Innovating Together for the 21st Century was the subject of a UK / Singapore event today in Central London, and despite the rhetoric and back-patting from both sides about past creativity and success, this is actually likely to be a programme that will yield good results in the future.
And the reason is that Singapore is a very technologically progressive nation; and one for which I have strong affinity and a high regard. I lived and worked there for five years and was able to start, grow and exit a high technology company within that timeframe. My microcosm of activity stress-tested its research and development capability, its start-up mentality, its business support infrastructure, its logistics, its connectivity, and its resilience to global issues (SARS and economic meltdown in the western world, to name but two). And it all worked well for me. Of course there were frustrations, but there were also great rewards realised and strong friendships created.
That experience happened between 2002 and 2007, and although the term hadn’t really been coined, Singapore was a pretty smart city even back then. I travelled with an RFID card (like London’s Oyster card of today) seamlessly on both buses and the underground, traffic lights were fitted with LEDs to reduce energy consumption, the electronic road pricing (ERP) system reduced city centre traffic jams, wi-fi was free (and fast) at Changi airport, libraries and many fast food outlets, and taxis had seat-back displays giving you information as you travelled. And when SARS struck, free digital thermometers were distributed widely and body temperature was recorded and uploaded across the island.
But interestingly at the event today, a major panel discussion centred on smart cities and Singapore’s aspiration to be not just a smart city, but a smart nation; and probably the first. Of course, this is semantics, because Singapore is a city state, so by definition if its city is smart, so is its nation.
But actually there is a real challenge in this ambition, because being a smart nation needs to embrace more than just the city infrastructure. It needs to include national policy, diverse public services, education, employment, entertainment, tourism, retirement, and healthcare across the country.
And although being contained in a city has its advantages, it is also a great opportunity to reap the benefits. Today, being smart involves much more than I witnessed a decade ago. It needs energy supply, water supply, air quality, movement of people, movement of vehicles, supply of food, deployment of security, scheduling of entertainment and so on to be monitored, controlled and optimised in real-time against data models and in-field feedback.
Steve Leonard of Singapore’s Infocomm Development Agency (IDA) summed it up well: connecting everything and everyone all the time! The ramifications are enormous. Huge data, huge insights, huge efficiencies and a huge competitive edge.

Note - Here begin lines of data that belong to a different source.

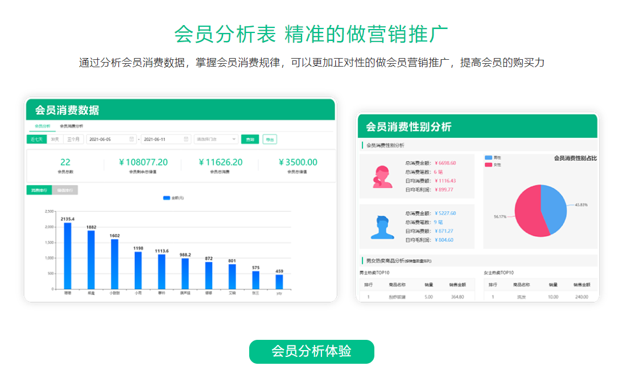Switch to the grey 储值排行 tab
The image size is (623, 374).
pyautogui.click(x=65, y=190)
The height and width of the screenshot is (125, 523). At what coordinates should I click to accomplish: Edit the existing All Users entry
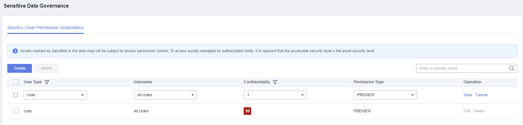pyautogui.click(x=467, y=111)
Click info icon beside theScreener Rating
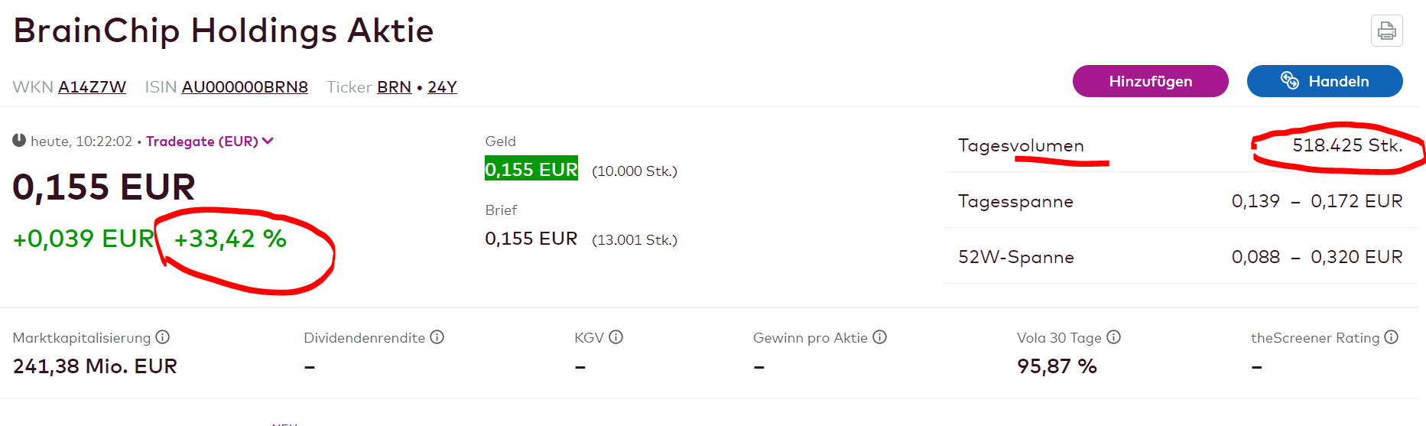The width and height of the screenshot is (1426, 426). tap(1391, 337)
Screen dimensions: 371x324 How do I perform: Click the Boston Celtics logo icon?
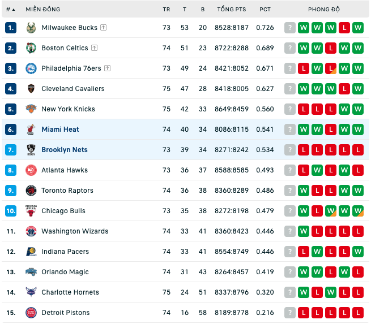tap(31, 48)
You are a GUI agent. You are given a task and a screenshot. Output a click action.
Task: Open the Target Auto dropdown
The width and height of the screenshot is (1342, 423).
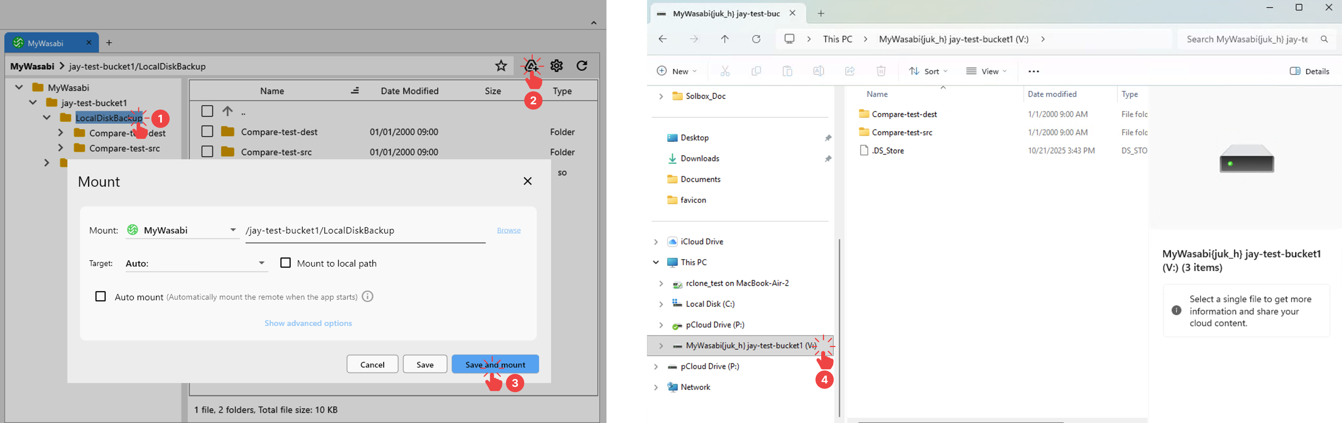(x=196, y=263)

And in Singapore where everyone lives on top of each other and there has arguably been a kind of “benevolent dictatorship”, privacy is not seen as such a big deal as it is to us in the west. Whether this is morally right of wrong is another debate, but the point is that culturally Singapore is primed to embrace being a truly smart nation and many of the barriers we see in the UK are not so high in Singapore. As Lily Chan, CEO of NUS Enterprise explained in her talk: Singaporeans are a very pragmatic people.
So the UK would do well to collaborate on this ambition with Singapore as it could learn a lot, test a lot, and probably bring its own cities up to speed in smartness more quickly than it would in isolation.
The challenge for the UK is actually the part of being a smart nation. Firstly, there is more to the UK than London. Secondly, there is more to the UK than a dozen or so large cities. We have huge swathes of rural countryside with small towns and villages where even broadband is absent. Living in Malvern, I know all to well how being rural can put the brakes on growth and development. But significant things do happen in Malvern and we need to be part of the smart infrastructure too. Moreover, there are lots of other rural spaces like us where tourism, agriculture, education, energy production, niche commerce, etc. are contributing to the nation and can be done better in a smart integrated way.
So my view is that in this partnership, Singapore should focus on becoming the model smart city state, and the UK should focus on becoming the model smart nation beyond cities. What we learn from Singapore can be applied to our great cities, and what we learn from the rural challenge can be exported via Singapore to its Asian neighbours where indeed rural jungles, isolated islands, and lesser-developed suburbs proliferate.
Meanwhile, we are ready here in Malvern to be the test-bed for the smart exo-city.
Adrian Burden, Festival Founder
Postscript: As a case in point, this article would have been published more quickly had the wi-fi been working on my train home to the rural hinterland of our yet-to-be smart nation.